What is expected: Excluding pictures, retype exactly the lines from the one with "The width and height of the screenshot is (905, 538)." through the end of the records that follow.

Records for the task:
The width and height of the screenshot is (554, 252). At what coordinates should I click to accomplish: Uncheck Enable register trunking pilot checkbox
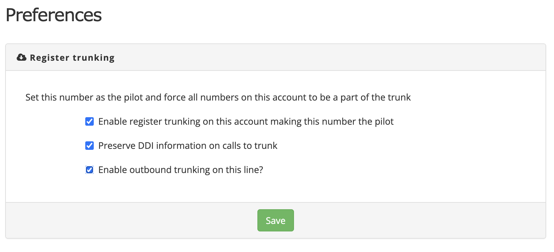90,121
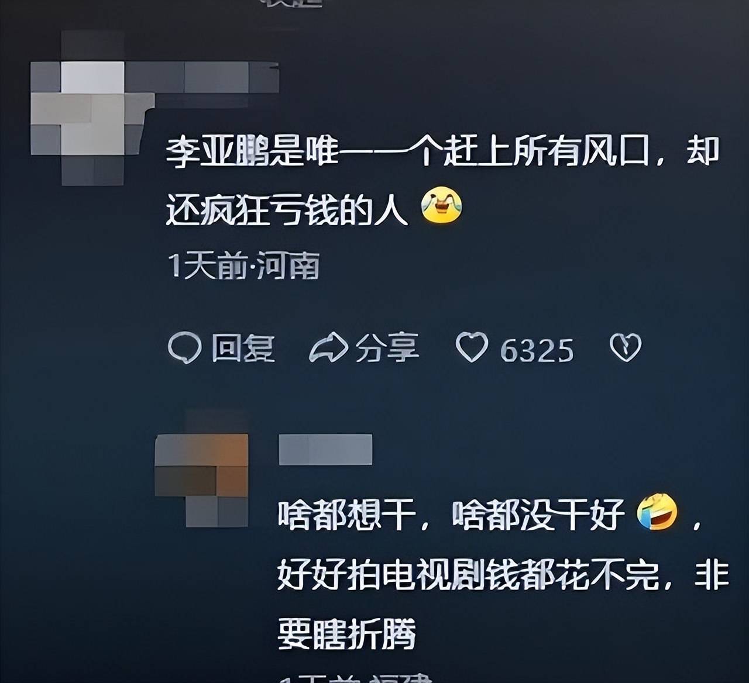Image resolution: width=749 pixels, height=683 pixels.
Task: Click the crying-laughing emoji in the first comment
Action: [x=442, y=205]
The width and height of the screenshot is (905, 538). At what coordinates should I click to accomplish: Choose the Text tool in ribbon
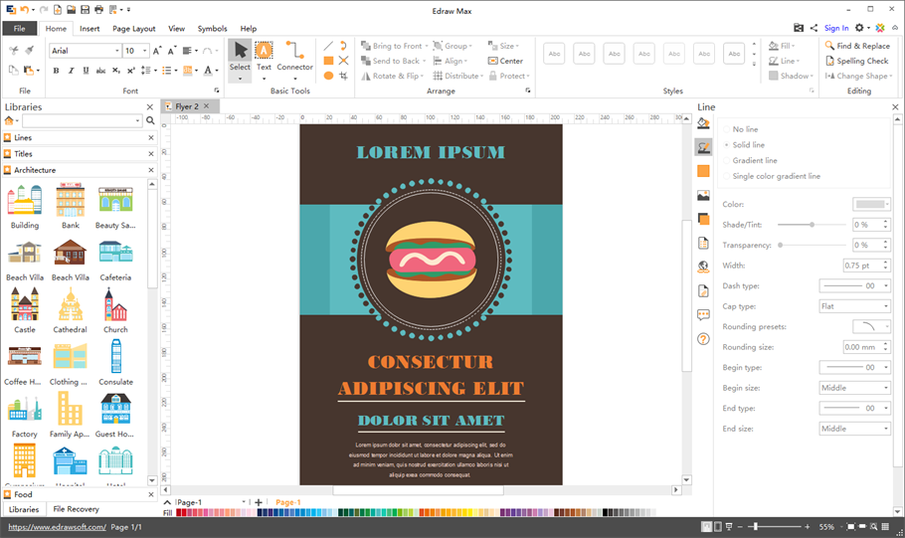tap(264, 56)
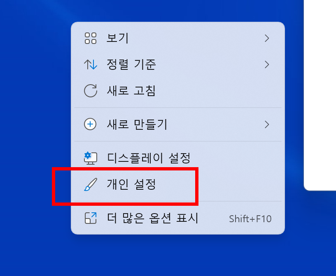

Response to this exercise:
The width and height of the screenshot is (905, 538). At what coordinates should I click to accomplish: Choose the Text tool in ribbon
tap(264, 56)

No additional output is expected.